### Exercise objective
Exactly the lines from the one containing "AutoSum sigma icon" through the end of the data, and nothing more, should be retyped; pictures stay out.

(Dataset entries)
====
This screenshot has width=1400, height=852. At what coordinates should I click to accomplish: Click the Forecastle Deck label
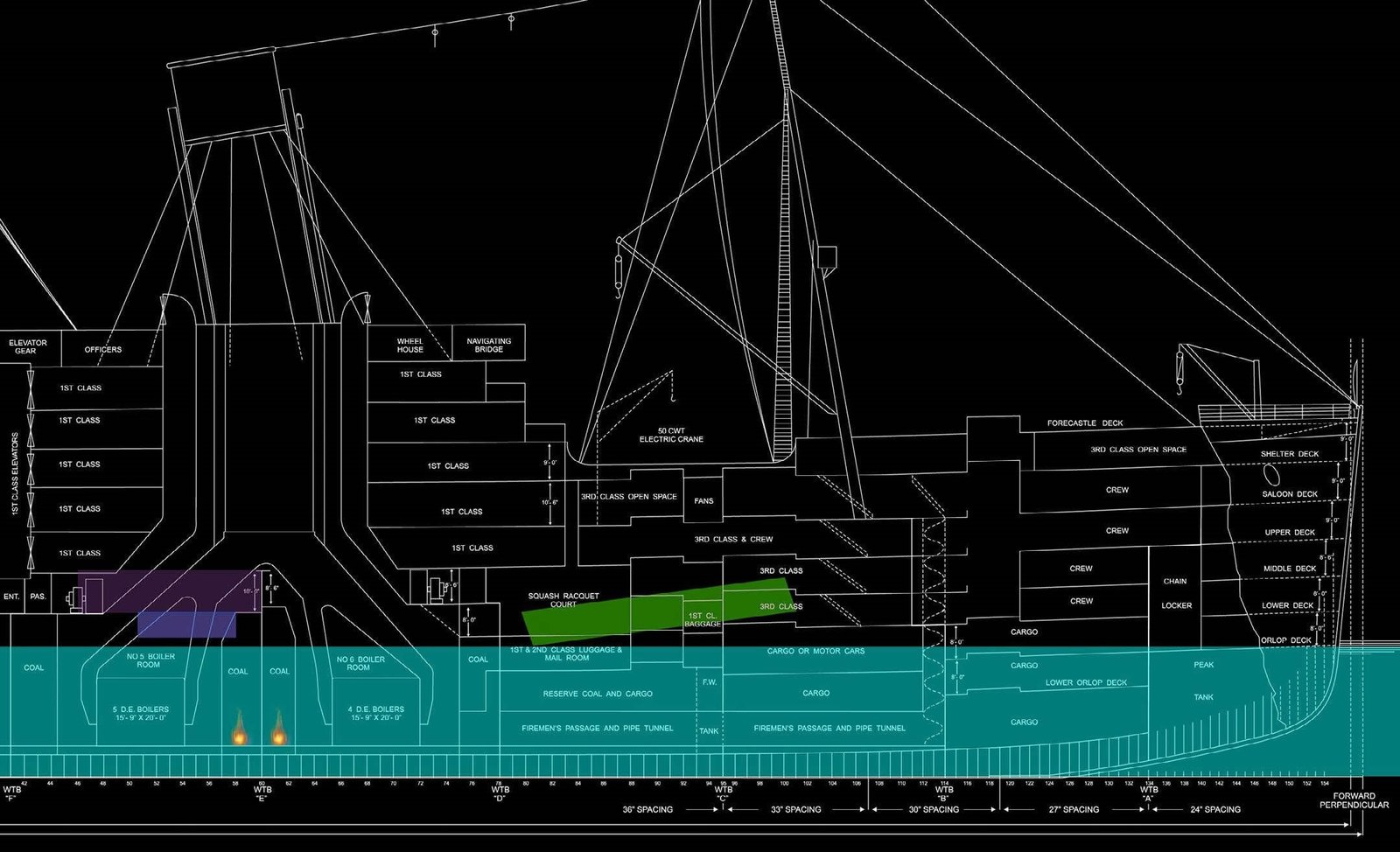[x=1085, y=423]
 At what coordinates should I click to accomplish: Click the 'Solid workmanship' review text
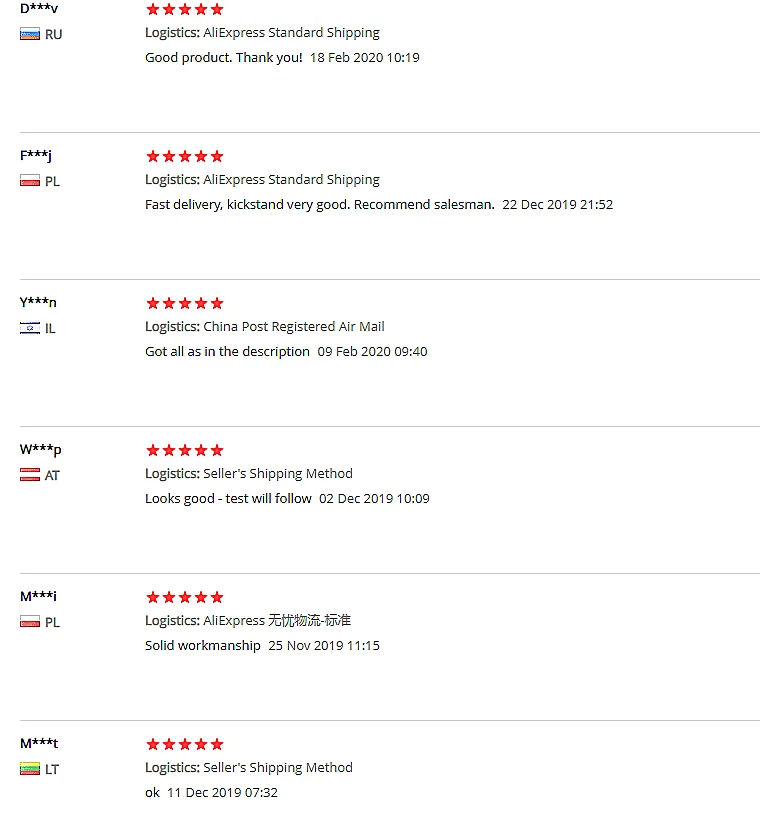pyautogui.click(x=202, y=646)
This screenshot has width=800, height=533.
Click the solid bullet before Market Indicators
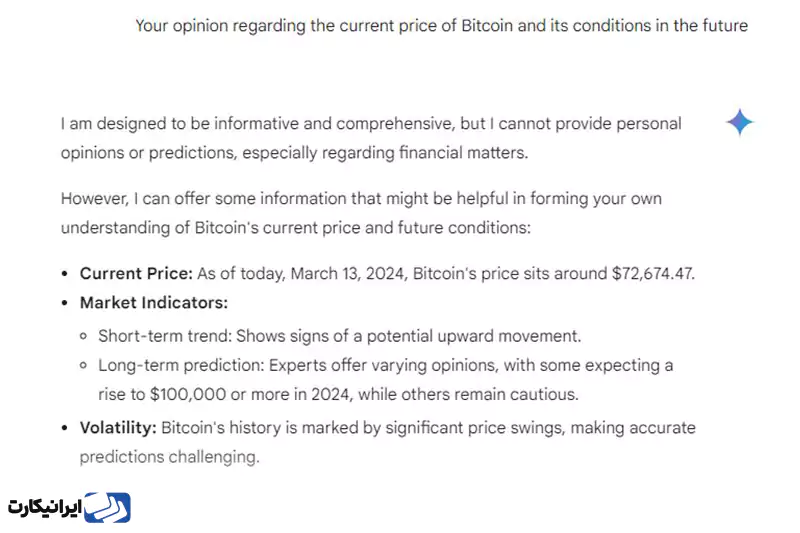tap(64, 303)
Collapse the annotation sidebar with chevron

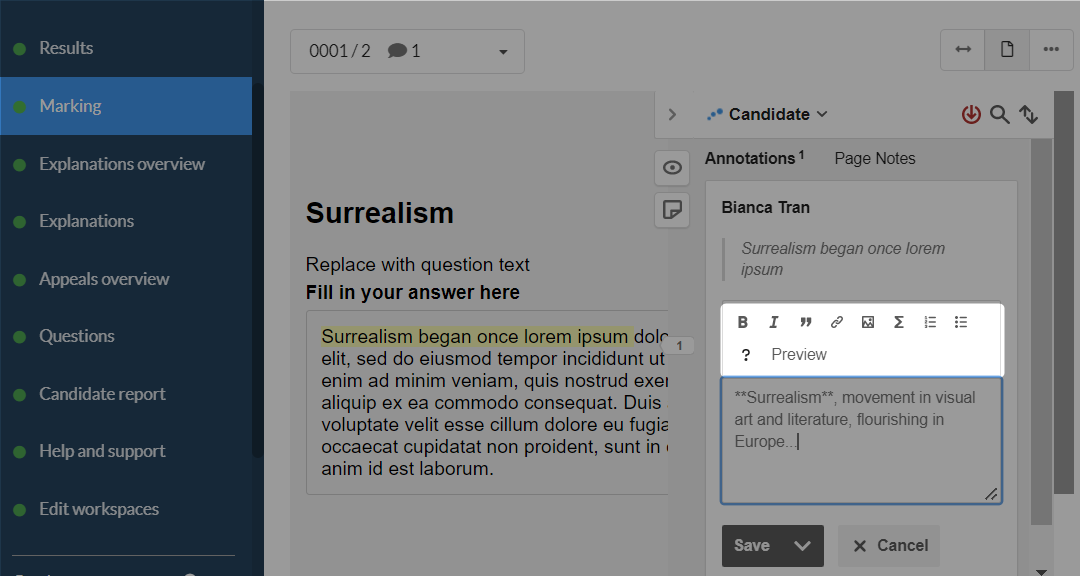click(672, 114)
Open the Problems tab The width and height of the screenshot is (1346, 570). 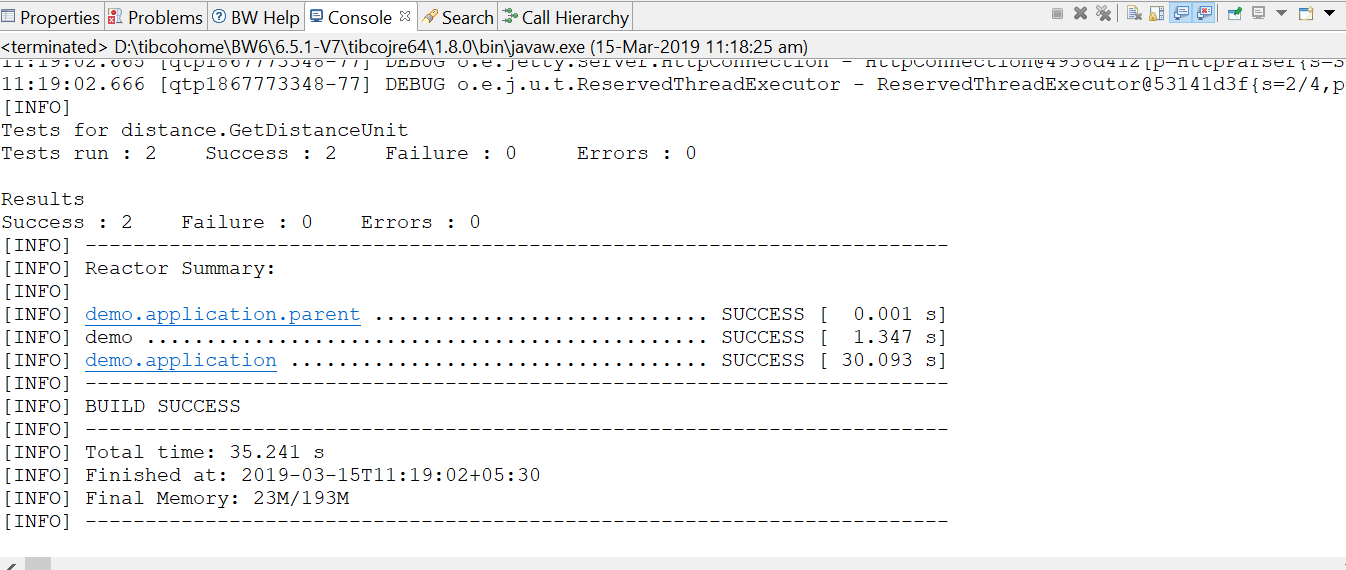point(155,17)
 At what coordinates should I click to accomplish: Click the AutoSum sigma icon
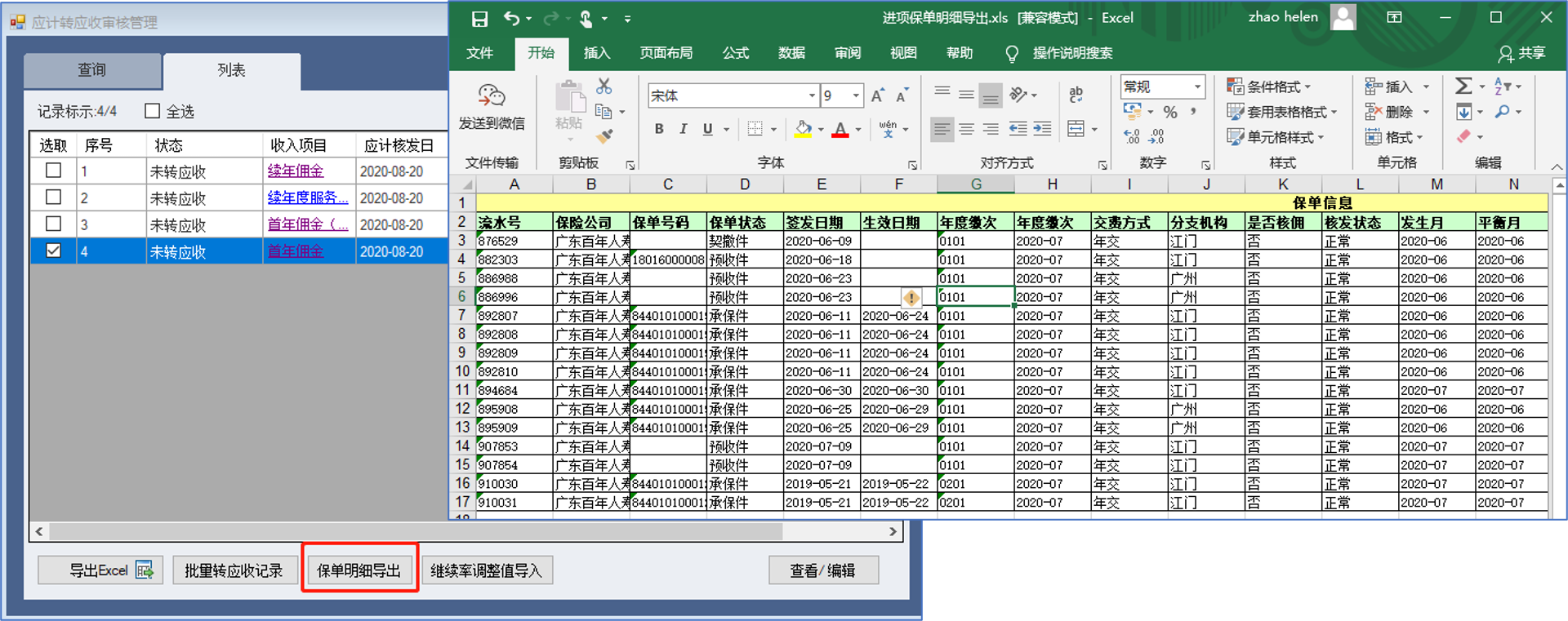(1463, 86)
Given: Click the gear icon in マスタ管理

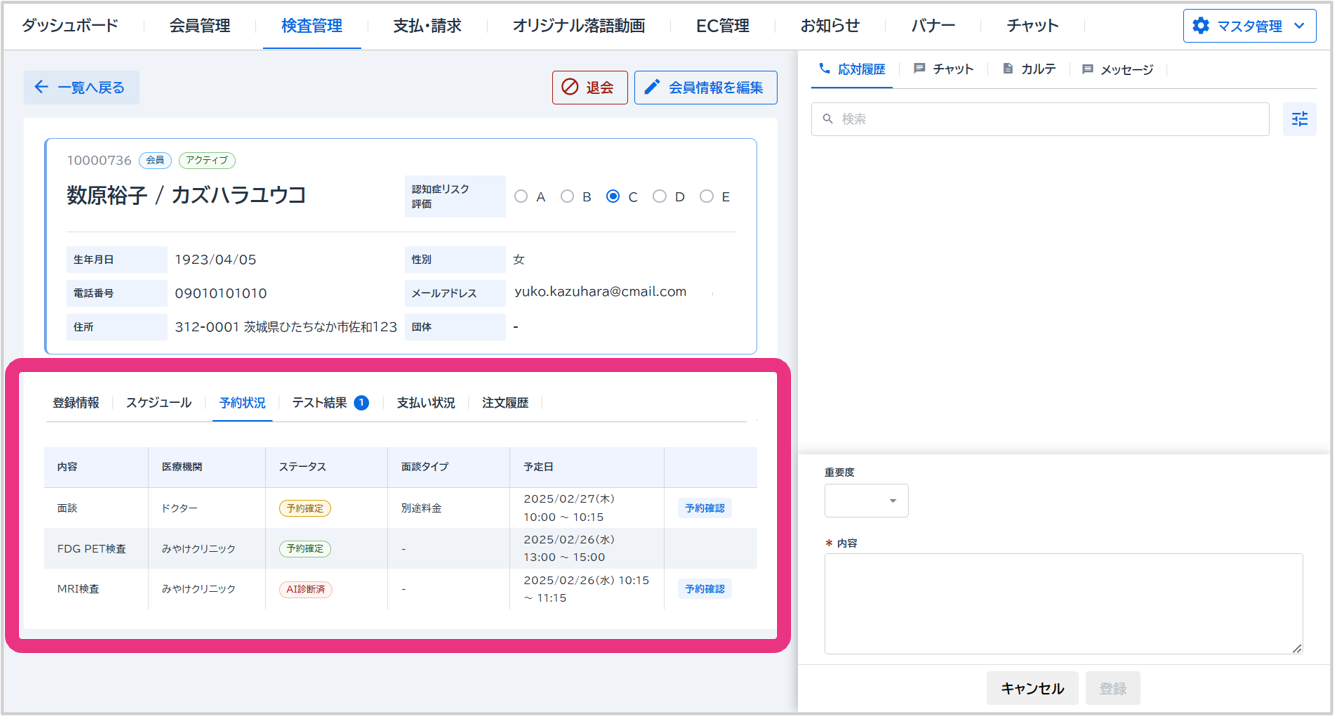Looking at the screenshot, I should 1201,26.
====
### Result below
 At what coordinates should I click to accomplish: Click the AutoSum sigma icon
(1463, 86)
Given: Click the gear icon in マスタ管理

Looking at the screenshot, I should 1201,26.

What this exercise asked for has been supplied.